--- Excerpt provided ---
____________

I hate this kind of story, simply because it tends to be misleading most of the time. The quick reaction on the mother would be: how could you leave your child with the maid when you actually don't trust her? Are you saying that the jewelries and money are more valuable than your own child? Typical. But this quick reaction is completely wrong. If you read it further, you will realize that making a comparison between the child and the jewelry is misleading in the first place. Why?

First, from the mother's perspective, when she said that she does not trust the maid, she wasn't talking about the maid's capability to take care of the child. She was basically saying that the probability of the maid to escape the house with her jewelries and money are higher than the probability of the maid to stay at the house, guarding the jewelries.

Second, from the maid perspective, the costs of badly treating the child are generally higher than stealing the jewelries and money. If you treat the child badly, you can be held liable and you may lose your job and salary, or even go to the prison (if it turns out to be a criminal activity). Meanwhile, if you steal the jewelries, although there is also a probability of going to the prison for stealing, at least you gain something to compensate the costs, i.e. jewelries and monies. Ultimately, the maid will need to do cost-benefit analysis: will getting the jewelries and monies be more beneficial compared to the costs of penal sanction multiplied with the probability of getting caught? 

Given the above incentives of the maid, it would really make sense for the mother to trust the child to the maid but not her jewelries. So yes, that's the answer to the child question. If you think that this answer is too long, I have prepared a shorter answer for the child: "nak, pertanyaanmu gak nyambung."

____________

--- Things to do ---
[a] Decide whether each statement below agrees with the passage about the mother and the maid, answering yes or no and quoting the words that settle it. (i) The mother's lack of trust is about the maid's ability to care for the child. (ii) For the maid, treating the child badly generally costs more than stealing the jewelries and money. (iii) The writer calls a comparison between the child and the jewelry misleading.
[b] Duplicate the passage about the mother and the maid word for word, from "First, from the" to "guarding the jewelries.".

____________

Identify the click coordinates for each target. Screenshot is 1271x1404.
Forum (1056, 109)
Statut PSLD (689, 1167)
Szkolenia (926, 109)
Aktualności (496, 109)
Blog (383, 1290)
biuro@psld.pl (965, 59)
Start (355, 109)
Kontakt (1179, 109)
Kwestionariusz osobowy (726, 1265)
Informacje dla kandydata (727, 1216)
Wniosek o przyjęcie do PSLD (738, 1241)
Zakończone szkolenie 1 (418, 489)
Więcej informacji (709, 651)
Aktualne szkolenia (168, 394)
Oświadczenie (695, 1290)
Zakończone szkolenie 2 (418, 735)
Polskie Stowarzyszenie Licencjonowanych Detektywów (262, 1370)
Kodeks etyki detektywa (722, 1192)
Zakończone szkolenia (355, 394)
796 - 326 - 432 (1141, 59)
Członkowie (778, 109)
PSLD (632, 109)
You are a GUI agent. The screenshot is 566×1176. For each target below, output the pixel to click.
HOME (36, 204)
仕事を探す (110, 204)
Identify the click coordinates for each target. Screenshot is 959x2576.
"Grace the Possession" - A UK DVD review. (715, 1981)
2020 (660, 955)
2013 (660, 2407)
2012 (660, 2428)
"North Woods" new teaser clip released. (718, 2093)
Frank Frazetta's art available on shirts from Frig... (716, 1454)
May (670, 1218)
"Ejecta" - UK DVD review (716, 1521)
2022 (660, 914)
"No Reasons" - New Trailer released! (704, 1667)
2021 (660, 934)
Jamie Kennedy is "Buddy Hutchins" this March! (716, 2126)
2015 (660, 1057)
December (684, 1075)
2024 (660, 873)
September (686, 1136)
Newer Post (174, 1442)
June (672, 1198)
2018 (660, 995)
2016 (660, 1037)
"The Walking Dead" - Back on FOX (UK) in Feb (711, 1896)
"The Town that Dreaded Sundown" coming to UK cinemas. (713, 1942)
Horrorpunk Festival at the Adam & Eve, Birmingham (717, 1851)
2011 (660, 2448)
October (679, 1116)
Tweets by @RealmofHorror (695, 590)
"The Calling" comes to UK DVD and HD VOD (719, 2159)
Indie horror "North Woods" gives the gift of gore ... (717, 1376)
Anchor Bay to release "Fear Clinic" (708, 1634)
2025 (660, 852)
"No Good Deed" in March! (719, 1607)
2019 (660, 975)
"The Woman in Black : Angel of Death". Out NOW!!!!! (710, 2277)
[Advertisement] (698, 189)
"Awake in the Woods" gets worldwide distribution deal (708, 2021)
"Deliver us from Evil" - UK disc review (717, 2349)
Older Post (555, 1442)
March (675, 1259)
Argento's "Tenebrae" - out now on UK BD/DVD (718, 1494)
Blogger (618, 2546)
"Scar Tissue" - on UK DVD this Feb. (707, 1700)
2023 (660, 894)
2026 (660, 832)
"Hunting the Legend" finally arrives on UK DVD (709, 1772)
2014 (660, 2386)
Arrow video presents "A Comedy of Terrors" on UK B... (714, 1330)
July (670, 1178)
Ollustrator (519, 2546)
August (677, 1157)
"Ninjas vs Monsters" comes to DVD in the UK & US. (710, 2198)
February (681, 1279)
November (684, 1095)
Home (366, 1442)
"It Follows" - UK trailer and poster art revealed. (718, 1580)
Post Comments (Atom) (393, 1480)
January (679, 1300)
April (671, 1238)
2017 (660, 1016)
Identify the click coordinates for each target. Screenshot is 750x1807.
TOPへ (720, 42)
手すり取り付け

____________

--- Results of the tasks ---
[a]
(i) No: "she wasn't talking about the maid's capability to take care of the child."
(ii) Yes: "the costs of badly treating the child are generally higher than stealing the jewelries and money."
(iii) Yes: "making a comparison between the child and the jewelry is misleading in the first place."

[b]
First, from the mother's perspective, when she said that she does not trust the maid, she wasn't talking about the maid's capability to take care of the child. She was basically saying that the probability of the maid to escape the house with her jewelries and money are higher than the probability of the maid to stay at the house, guarding the jewelries.